I've added new links and up-dated some others; if you've already been through our links pages and you don't fancy going through them again, here they are: 

 

The Absolute Elsewhere - a fantastic archive of sixties and seventies book covers of "Fantastic, Visionary, and Esoteric Literature". Well worth a dip in and the eighties are, apprently, on their way. 

The Fairy Museum - an amazing on-line collection of art inspired by the fey folk. It's an actual museum too, it's in Wiltshire.

Fowler Troops and the Deptford Jack-in-the-Green - Sarah Croft's new and improved page on the history and present of the annual Jack-in-the-Green procession through south-London as well as a list of other Jack-in-the-Greens. It includes pictures, locations (pubs) and contact details for future events.

 

History of Robots in the Victorian Erahow cool?
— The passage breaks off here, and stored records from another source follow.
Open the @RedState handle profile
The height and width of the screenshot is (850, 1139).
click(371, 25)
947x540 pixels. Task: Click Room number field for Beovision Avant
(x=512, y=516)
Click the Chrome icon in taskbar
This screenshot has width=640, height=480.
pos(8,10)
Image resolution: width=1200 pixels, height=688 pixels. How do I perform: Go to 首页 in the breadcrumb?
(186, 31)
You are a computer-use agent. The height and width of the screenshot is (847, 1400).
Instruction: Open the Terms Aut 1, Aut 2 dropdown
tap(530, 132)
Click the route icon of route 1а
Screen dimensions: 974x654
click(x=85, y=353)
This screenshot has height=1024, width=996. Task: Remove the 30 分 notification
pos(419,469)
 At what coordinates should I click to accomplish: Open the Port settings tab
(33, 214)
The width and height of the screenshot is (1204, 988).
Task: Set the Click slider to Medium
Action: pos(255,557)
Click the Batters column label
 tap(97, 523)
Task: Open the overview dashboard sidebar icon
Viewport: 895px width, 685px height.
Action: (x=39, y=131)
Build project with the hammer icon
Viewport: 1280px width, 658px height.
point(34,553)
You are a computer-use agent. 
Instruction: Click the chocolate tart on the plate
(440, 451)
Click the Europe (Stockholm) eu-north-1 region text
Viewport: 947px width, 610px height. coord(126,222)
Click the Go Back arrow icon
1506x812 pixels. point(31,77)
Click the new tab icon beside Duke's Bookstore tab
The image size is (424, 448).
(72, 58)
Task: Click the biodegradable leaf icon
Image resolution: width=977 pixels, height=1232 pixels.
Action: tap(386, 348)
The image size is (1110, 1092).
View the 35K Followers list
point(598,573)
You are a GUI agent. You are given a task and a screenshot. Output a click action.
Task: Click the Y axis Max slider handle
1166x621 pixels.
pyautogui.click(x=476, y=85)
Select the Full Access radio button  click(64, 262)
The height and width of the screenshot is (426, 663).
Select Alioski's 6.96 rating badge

Hitler cats - a blog dedicated to photographs of felines that resemble the Furher (or, I suppose if you find that dis-tasteful, Basil Fawlty.)

 

The Southwark Mysteries -  New and up-dated website for John Constable, SELFS speaker, shamanic poet & performer and instrument of the Goose, the bawdy Goddess of Liberty in Southwark.

Superdickery - Just in case you've not seen this: conclusive proof that Superman is a dick.

Wicca Moon - occult shop and tarot readings in Eltham.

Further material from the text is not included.